JAKARTA – Sekolah Tinggi Kulliyatul Qur’an (STKQ) Al-Hikam Depok melakukan kunjungan studi banding ke Institut Ilmu Al-Qur’an (IIQ) Jakarta pada Rabu (28/01/2026).
Selain mempererat silaturahmi, kunjungan ini menjadi ruang diskusi mendalam mengenai transformasi tata kelola pendidikan tinggi dan adaptasi kurikulum berbasis Al-Qur’an di era modern.
K.H. Hilmi, menegaskan bahwa kunjungan ini merupakan bentuk “silatul ilmi” kepada IIQ Jakarta yang telah lebih dulu berdiri.
Beliau menyoroti pentingnya peran lembaga pendidikan dalam mengawal lulusannya agar siap terjun ke masyarakat.
“Fokus utama kami bukan hanya proses pendidikan di kampus, melainkan bagaimana lembaga mampu mengawal alumni agar siap meniti karier, baik di dunia kepesantrenan maupun dalam mengimplementasikan nilai-nilai Islam Rahmatan Lil Alamin,” ungkap K.H. Hilmi.
Senada dengan hal tersebut, Dr. Subur Wijaya menjelaskan bahwa STKQ Al-Hikam hadir membawa jajaran dosen dan pejabat struktural untuk menggali pengalaman IIQ dalam menghadapi regulasi pendidikan tinggi terkini. Menurutnya, kolaborasi antar-kampus adalah kunci pertumbuhan institusi.
“Kami ingin mendapatkan masukan strategis mengenai instrumen pengelolaan perguruan tinggi agar tetap relevan dan akuntabel. Hal ini termasuk adaptasi kurikulum yang mampu menjaga kedalaman ilmu Al-Qur’an namun tetap selaras dengan standar nasional pendidikan yang dinamis,” jelasnya.
Baca Juga : Penutupan Puasa Arbain STKQ Al-Hikam Depok Angkatan XIII: Menyatukan Spiritualitas, Ilmu, dan Ziarah Ruhani
Beliau juga menambahkan bahwa langkah ini merupakan upaya melanjutkan perjuangan para pendiri, yakni K.H. A. Hasyim Muzadi dan para muassis IIQ Jakarta.
Pihak IIQ Jakarta menyambut hangat kehadiran rombongan Al-Hikam.
Dekan Fakultas Ushuluddin dan Dakwah IIQ, Dr. Ulinnuha, berharap persahabatan ini terus berlanjut sebagai bentuk sinergi antar Institusi.
“Kita adalah penyambung estafet dari para muassis (pendiri).
Diskusi ini akan mengalir saja, apa yang dibutuhkan, kami siap mendampingi dan berkolaborasi, baik dalam bidang penelitian maupun pengabdian masyarakat,” ujar Dr. Ulinnuha.

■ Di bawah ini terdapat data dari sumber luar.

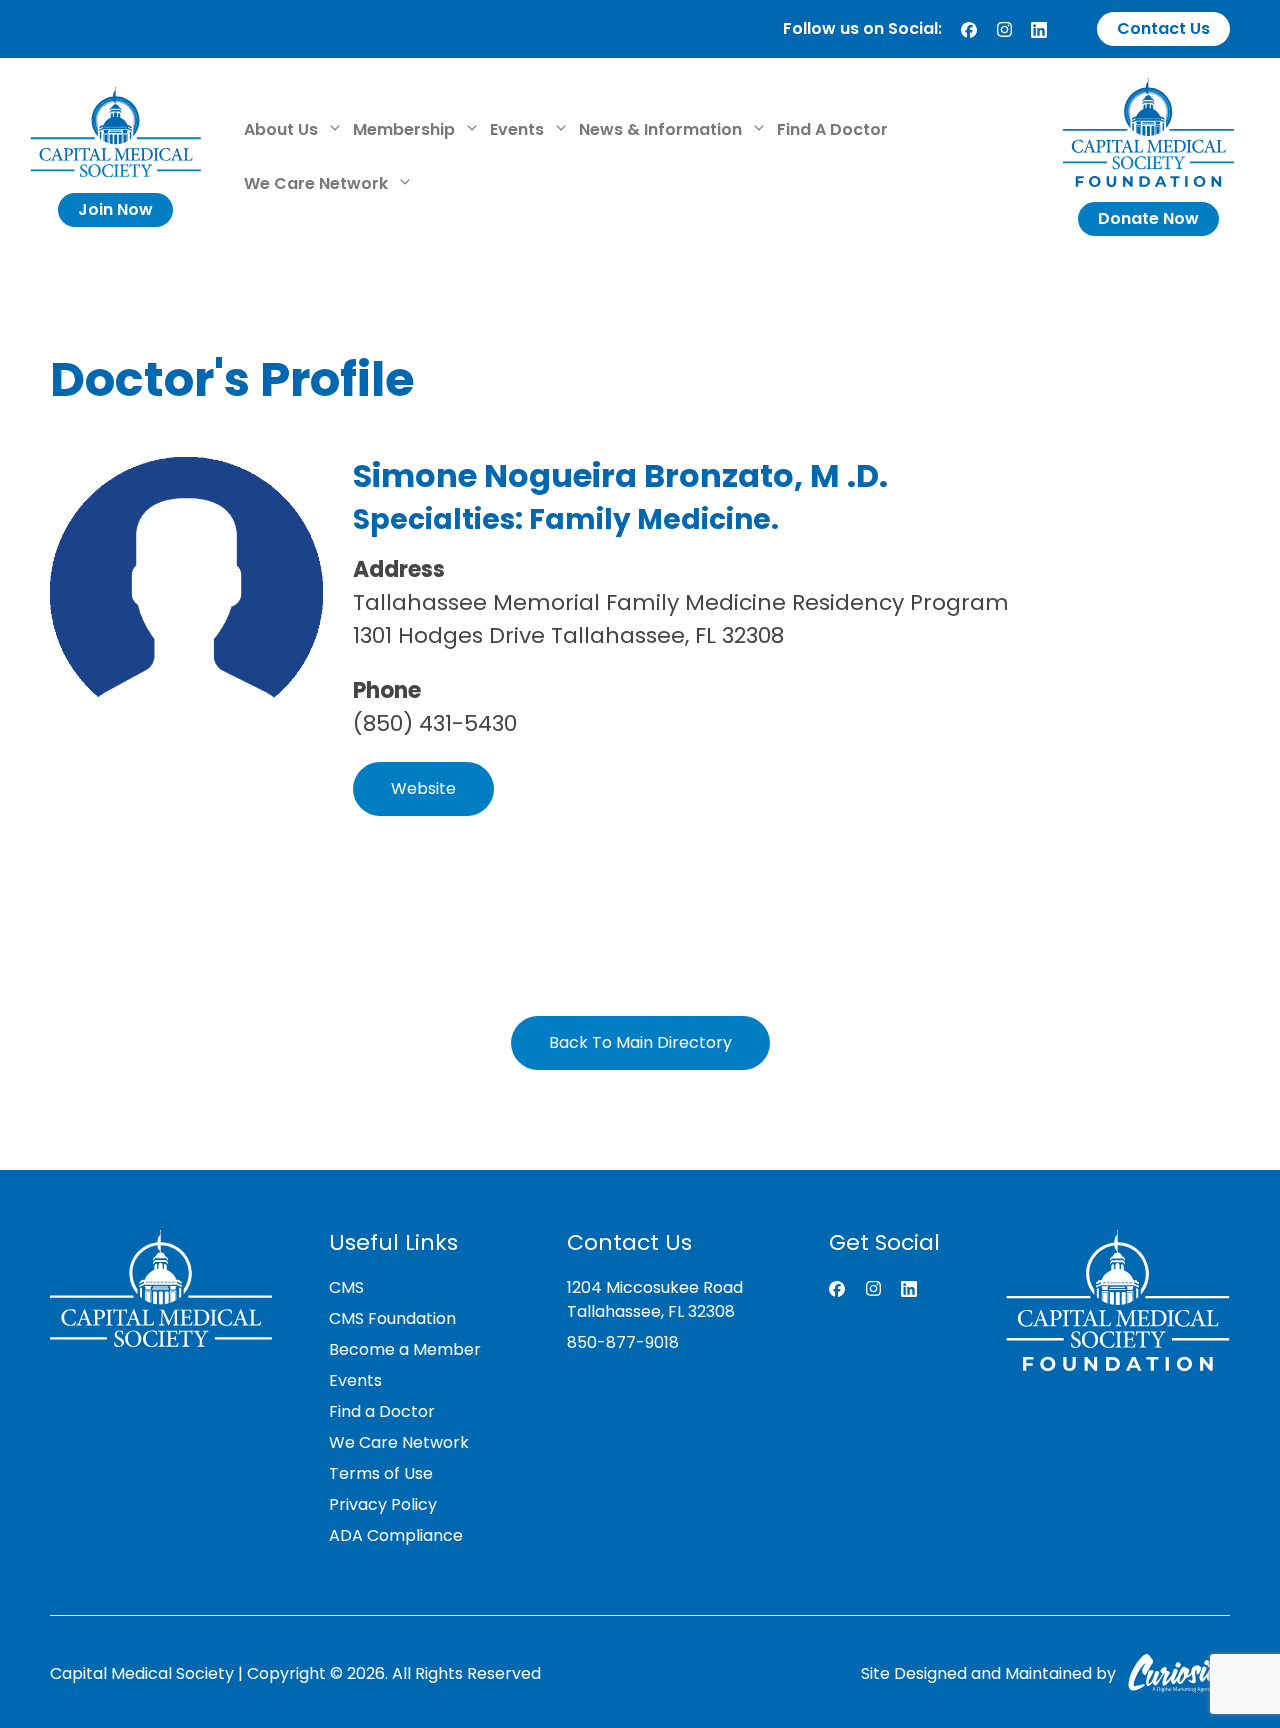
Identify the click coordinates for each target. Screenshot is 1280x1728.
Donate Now (1148, 218)
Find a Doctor (382, 1411)
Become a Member (405, 1349)
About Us (283, 129)
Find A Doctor (832, 129)
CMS (346, 1287)
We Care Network (318, 183)
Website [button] (423, 788)
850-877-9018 (623, 1342)
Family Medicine (650, 519)
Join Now (115, 209)
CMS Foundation (392, 1318)
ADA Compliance (396, 1535)
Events (519, 129)
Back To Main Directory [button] (640, 1042)
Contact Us (1163, 28)
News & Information (662, 129)
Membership (406, 129)
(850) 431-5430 (435, 723)
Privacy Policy (383, 1504)
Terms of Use (381, 1473)
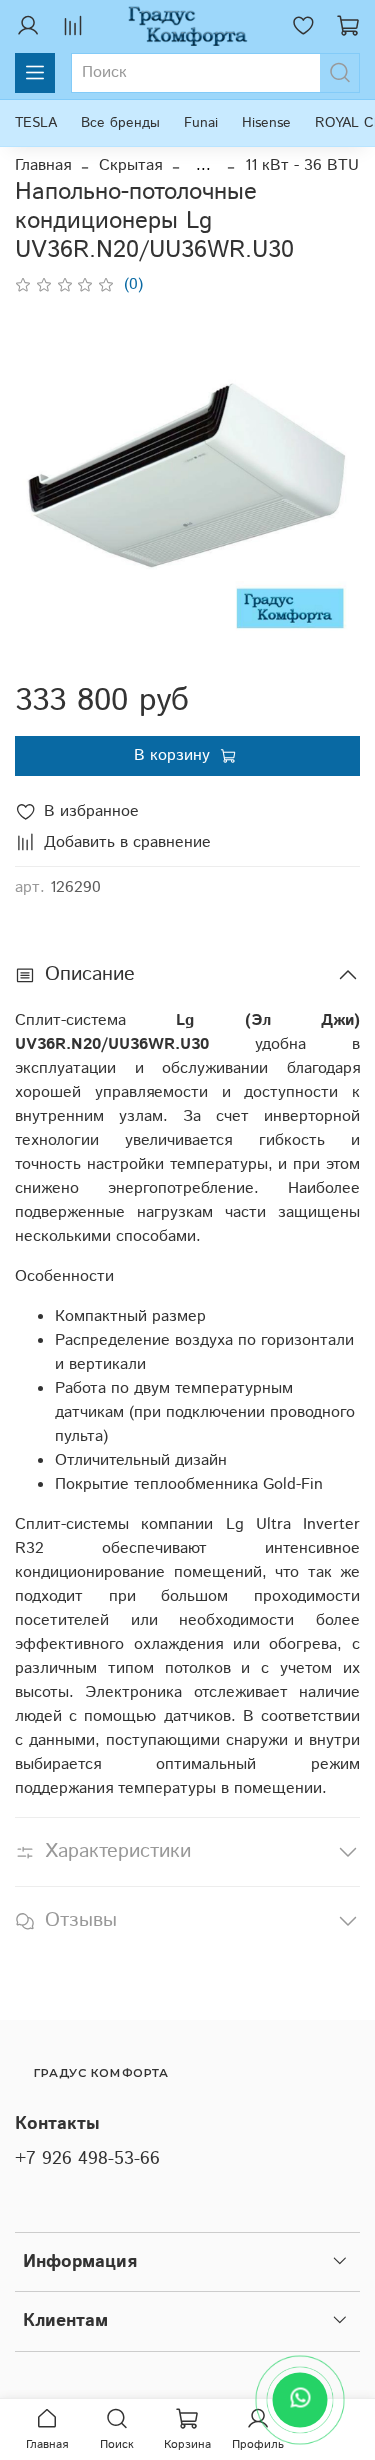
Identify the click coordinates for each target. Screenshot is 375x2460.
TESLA (36, 123)
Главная (43, 165)
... (203, 166)
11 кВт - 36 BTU (302, 165)
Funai (201, 123)
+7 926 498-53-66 (87, 2159)
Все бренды (120, 123)
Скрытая (130, 165)
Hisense (266, 123)
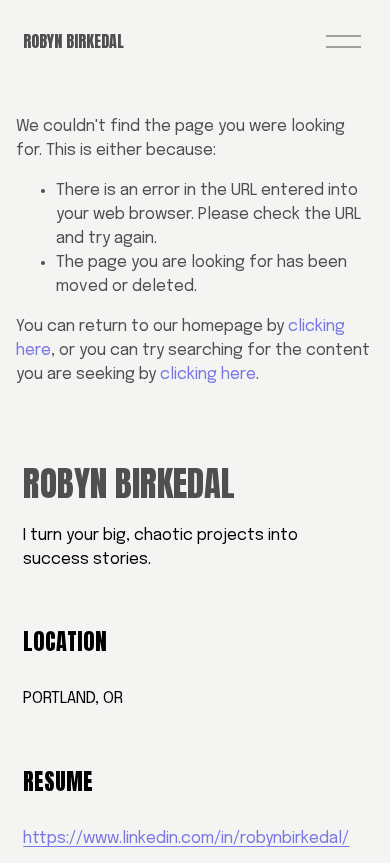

Sebagai penguatan teknis, Direktur Program Pascasarjana IIQ, Dr. Azizan, memaparkan strategi institusinya dalam mengintegrasikan pembinaan Al-Qur’an ke dalam kerangka akademik formal. Salah satunya melalui optimalisasi Lembaga Tilawah Al-Qur’an (LTQ).
“Unit pembinaan khusus kini berfungsi sebagai ‘laboratorium akademik’. Kami mentransformasi pembinaan tradisional menjadi data yang terdokumentasi rapi sesuai standar akreditasi nasional.
Sinkronisasi antara idealisme institusi dan regulasi negara adalah kunci agar kualitas lulusan diakui secara profesional dan memiliki daya tawar tinggi,” tegas Dr. Azizan.
Pertemuan ini ditutup dengan komitmen kedua lembaga untuk terus bersinergi dalam mencetak kader-kader Qurani yang unggul, profesional, dan mampu menjawab tantangan zaman.